Cyber Security Insurance finding "HTTP Service without SSL/TLS found"

Can someone help me with a Cyber Security finding I need to address…
My company uses https://www.coalitioninc.com/ to find issues related to website security.
There is one medium security finding currently that I need help with, it is " HTTP Service without SSL/TLS found" and it lists the ip url.
This security finding also says it impacts 35 related subdomains and lists them.

Can someone help me with how I should go about trying to fix this?

1 Like

Hello,

Sorry to hear you are having some trouble with this. Are the endpoints it is calling out able to be accessed via http? Do you have “always use https” enabled in your Cloudflare zone? What are the items this test is looking at to quantify a fail or pass?

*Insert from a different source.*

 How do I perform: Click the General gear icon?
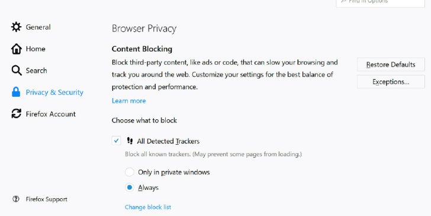[16, 27]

Look forward to hearing from you!

Can I also add myself to this entry as I am having the same issue with the same vendor.
My client has Always Use HTTPS AND HTTPS Redirect but when you telnet 8080, it shows open on the cloudflare IP although it’s not suppose to be open, and it’s not open for our internal firewall.
Are we suppose to enable another setting to fully close 8080 or any http ports?
We did not enable HSTS and wasnt sure if that was the answer.

If you telnet to port 8080, it will connect as Cloudflare’s proxy listens on that port for HTTP.

Any settings you have in your account will take affect after the headers have been passed and your site has been identified by the host header.

Hi
Thank you for the response. I did find that same article and just wanted to clear up my confusion.
In order to close 8080, I have to get a paid Cloudflare plan and setup a WAF?
That’ll be an easy response to give back to my client.

You can’t close the edge port. The IP address is not exclusive to you.

You can use the WAF to reject requests via those port (on paid plans), but just scanning the IP address that your domain resolves to will always show the port as open.

Thank you! I will let the customer know.

This topic was automatically closed 15 days after the last reply. New replies are no longer allowed.